[Records for locating text and elements]
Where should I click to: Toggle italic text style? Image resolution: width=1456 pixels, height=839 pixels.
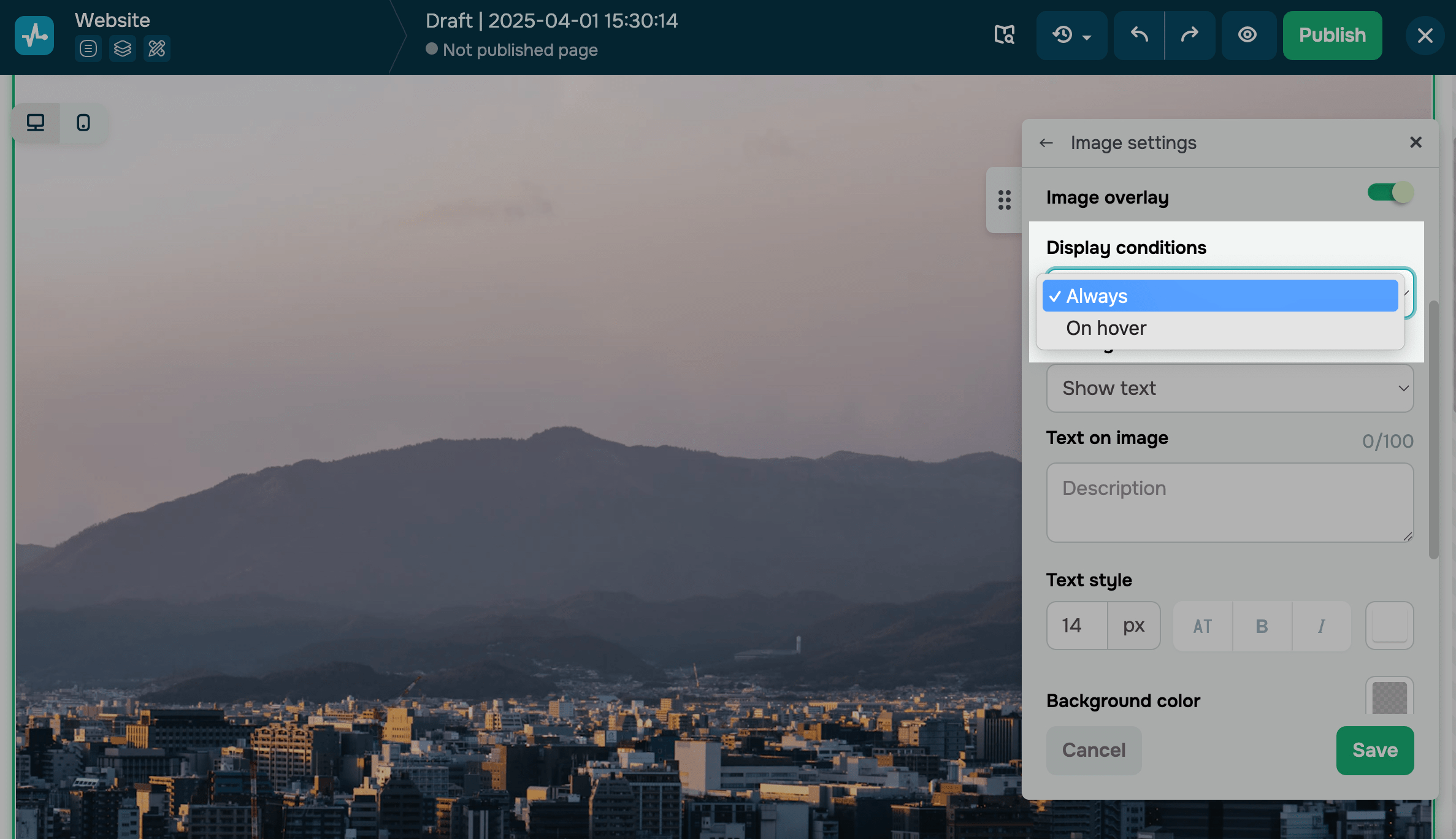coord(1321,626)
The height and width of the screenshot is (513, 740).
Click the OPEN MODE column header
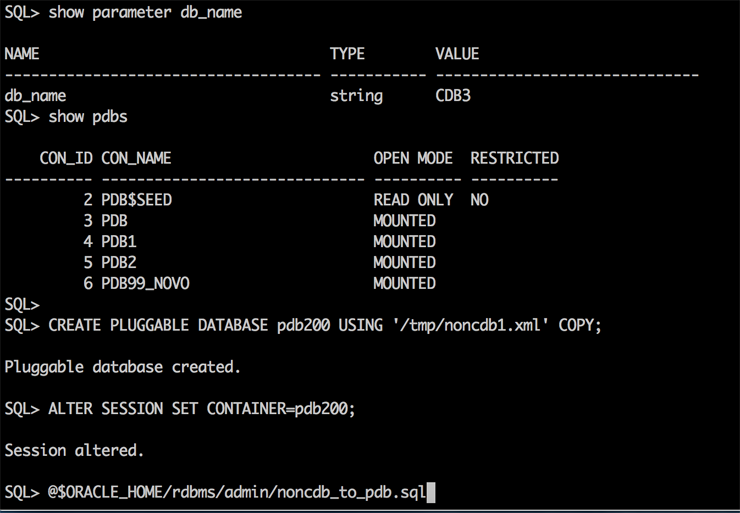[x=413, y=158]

== TASK REQUIREMENTS ==
Arrange the text lines of all the records above as a numbered list, skipping blank lines and leaving out the pictures.

== FINISHED EXERCISE ==
1. Where should I click to: Toggle italic text style? Image resolution: width=1456 pixels, height=839 pixels.
2. coord(1321,626)
3. The height and width of the screenshot is (513, 740).
4. Click the OPEN MODE column header
5. [x=413, y=158]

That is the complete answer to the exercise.